Вот, например, размышления Сальвини по поводу игры крупнейшего английского актера конца XIX века Генри Ирвинга. Во время своих гастролей в Лондоне Сальвини увидел его в Гамлете, и поначалу Ирвинг так подавил его своей игрой, что он готов был отказаться играть эту роль. Но по мере того как трагедия подходила к концу, впечатления Сальвини изменились. ‘С того момента, — говорит он, — когда страсть достигает своего напряжения и еле сдерживаемые чувства рвутся наружу, Ирвинг становится манерным, вялым, искусственным. Впрочем, этим недостатком страдает не только он один, а почти все зарубежные артисты. Словно, изображая страсть, они могут быть правдивыми и верными природе лишь до известной границы, перейдя ее, такие артисты меняются: интонации их становятся условными, жесты напыщенными, движения манерными’. В этих словах Сальвини нашел выражение почувствованной им в результате долгого наблюдения разнице между актерами итальянскими и неитальянскими. У итальянца (конечно, речь может идти только о крупнейших из них) темперамента хватает на то, чтобы изобразить нарастающую силу страсти, какого бы напряжения ни потребовал авторский текст. И они при этом остаются ‘правдивыми и верными природе’. Другими словами, при самом бурном кипении страсти они не сбиваются с тона. В этом — один из главнейших результатов той науки театра, которой учил итальянских актеров Густаво Модена. Это замечание Сальвини вносит очень решительную поправку в прямолинейные формулы, проводящие различие между игрой ‘нутром’ и игрой мастерством.
Для Сальвини вообще наблюдения над иностранными актерами давали повод для определения существа итальянского актерского искусства. Когда он побывал в Австрии и в Германии и познакомился с мастерством немецких актеров, он их очень похвалил за терпеливую разработку образа и за правдивое его воплощение, но прибавил: ‘Может быть, им не хватает внутреннего порыва: они не умеют подняться до кипения страстей, они слишком рассудочны’. В Париже, присутствуя на выступлениях Муне Сюлли, Сальвини попросил у него разрешения поделиться с ним ‘маленькими замечаниями’ о его игре.

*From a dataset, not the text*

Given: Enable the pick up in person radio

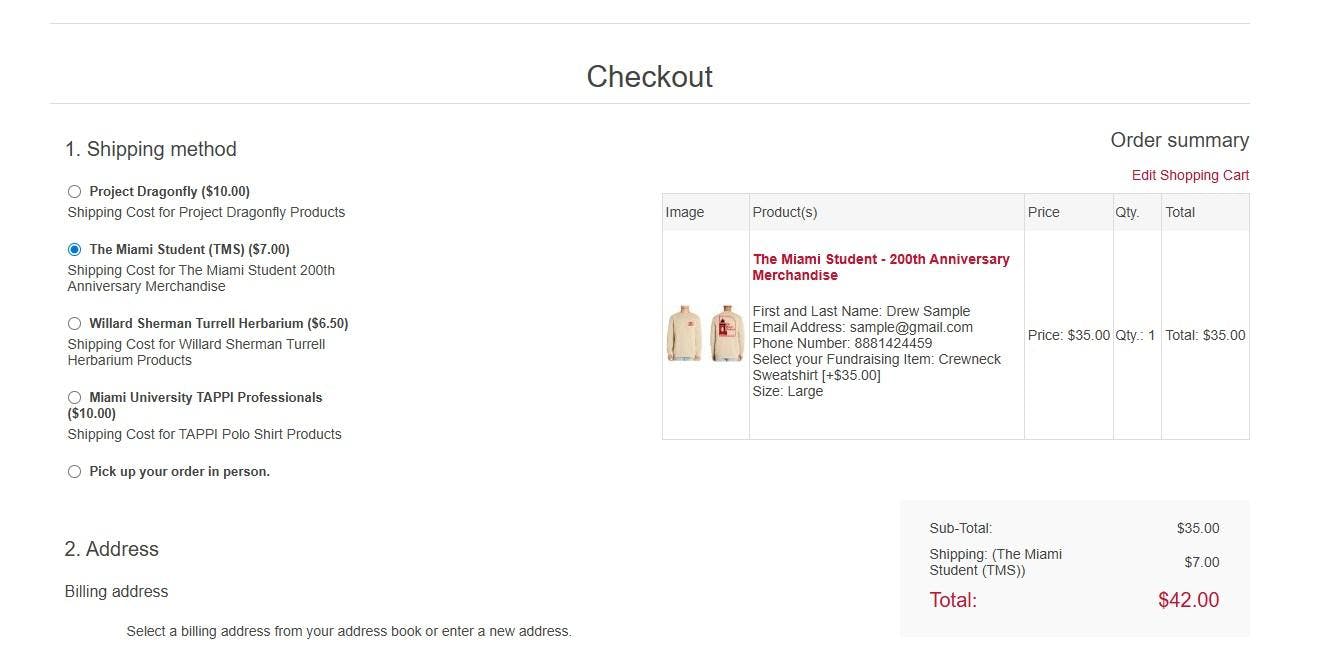Looking at the screenshot, I should point(74,471).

И сказал ему, что в нем слишком много нервности на сцене, что ‘его струны были всегда натянуты, что чувствовалось постоянное напряжение и казалось, что каждую минуту они вот-вот лопнут’. В Соединенных Штатах Сальвини смотрел Эдвина Бута. Он очень хвалит его за Гамлета и за Яго. Но вот что он говорит об исполнении им роли Макбета: ‘Да простит меня великий артист, но этот образ не в его данных… Как бы ни было велико его искусство, природа протестует против воплощения им этого образа, и он никогда не сумеет слиться на сцене с образом шотландского короля, честолюбивого, корыстного и кровожадного’.

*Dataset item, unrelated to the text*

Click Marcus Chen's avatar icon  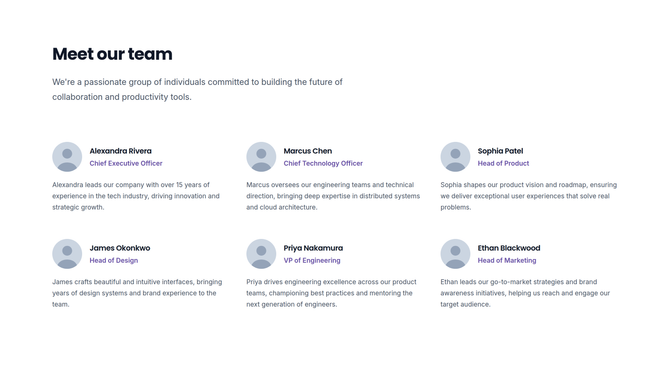pyautogui.click(x=261, y=157)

Во всех последних случаях, как и в отзыве о Генри Ирвинге, Сальвини проводит определенную грань между итальянскими актерами и актерами неитальянскими. И эта грань ощущается им как некая ступень внутреннего актерского накала, до которого без всякого напряжения поднимаются итальянские актеры и до которого неитальянцы на сцене почти никогда не доходят. В конце своих воспоминаний Сальвини посвящает несколько страниц характеристике итальянских актеров. В очень дружественных тонах он говорит об Эрмете Новелли, о Джованни Эммануэле, об Андреа Маджи. Все трое — выдающиеся трагики, и, вскрывая мастерство каждого из них, Сальвини позволяет себе ряд критических замечаний. Но он нигде не говорит о том, что этим актерам в какой бы то ни было роли когда- либо не хватало темперамента. Он у них был всегда в избытке.

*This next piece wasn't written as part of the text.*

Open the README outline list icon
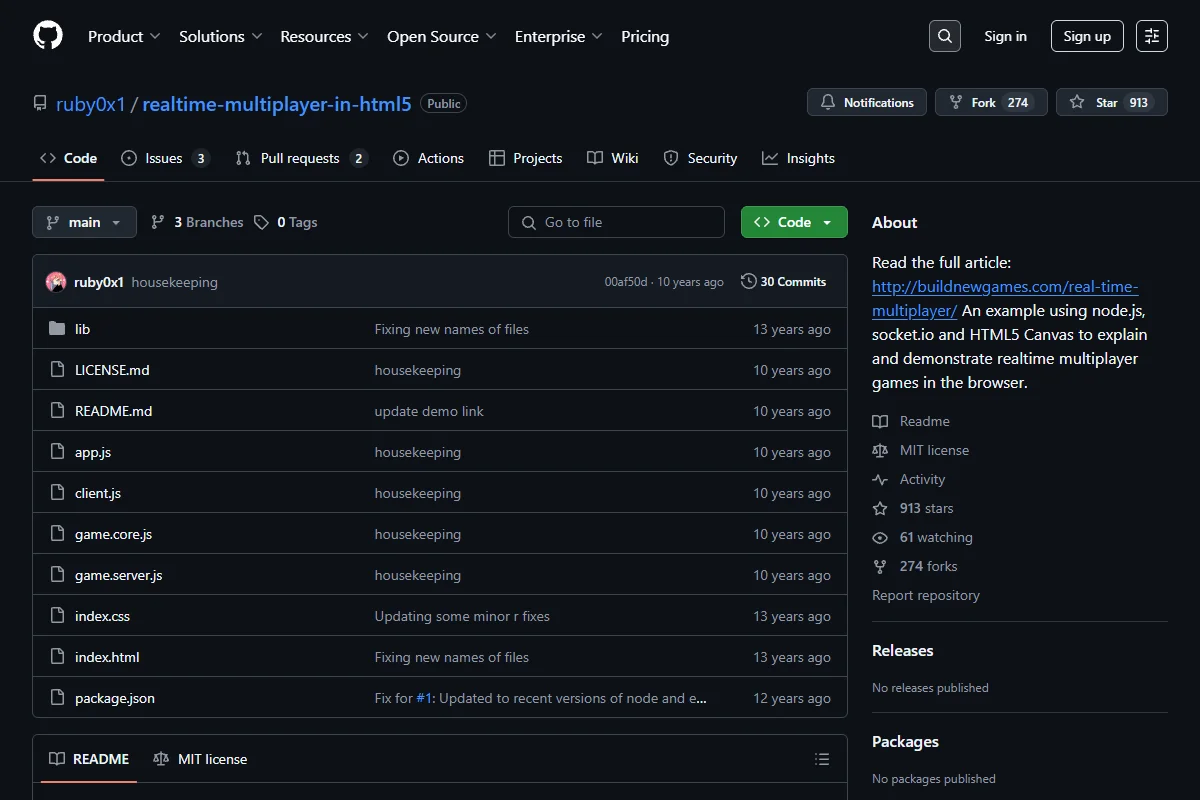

Однако поставить на основании сравнительного анализа игры итальянских и неитальянских актеров вопрос о темпераменте в такой обшей форме, для Сальвини вовсе не означало дать полное его решение с актерской точки зрения. Ибо что такое темперамент как орудие, при помощи которого достигается сценический эффект? Дается ли он актеру от природы целиком? Может ли актер работать над приемами использования темперамента на сцене и совершенствовать их? Или темперамент есть нечто стихийное, и он владеет актером, которому не дано им управлять? Для Сальвини все эти сложные вопросы решались с полной определенностью. Он был убежден, что темперамент, показываемый актером на сцене, может и должен быть результатом его овладения известными приемами.
Характеризуя игру Эрнесто Росси, единственного из современных ему актеров, слава которого равнялась его собственной, Сальвини говорит о том, что в его игре он считал слабым местом. Оно заключалось, по мнению Сальвини, в ‘неуменье полностью скрыть искусством человека’. Сальвини хотел сказать, что актер, живой современный человек, не всегда исчезал в образе. ‘Это,- продолжает он,- часто сказывалось в жесте, в мимике, в голосе. И когда публика восхищалась бесконечными дарами природы, его украшавшими, и ощущала слияние образа и страсти, им воплощенной, вдруг исчезала его собственная убежденность, и перед вами был человек, который притворяется, пробует интонации, ищет жест’. У читателя, пробегающего эту страницу мемуаров, естественно возникает вопрос, существует ли прием, при помощи которого можно добиться такого полного воплощения образа, при котором окончательно скрывался бы актер. Сальвини убежден, что такой прием или такие приемы существуют. О них будет речь ниже.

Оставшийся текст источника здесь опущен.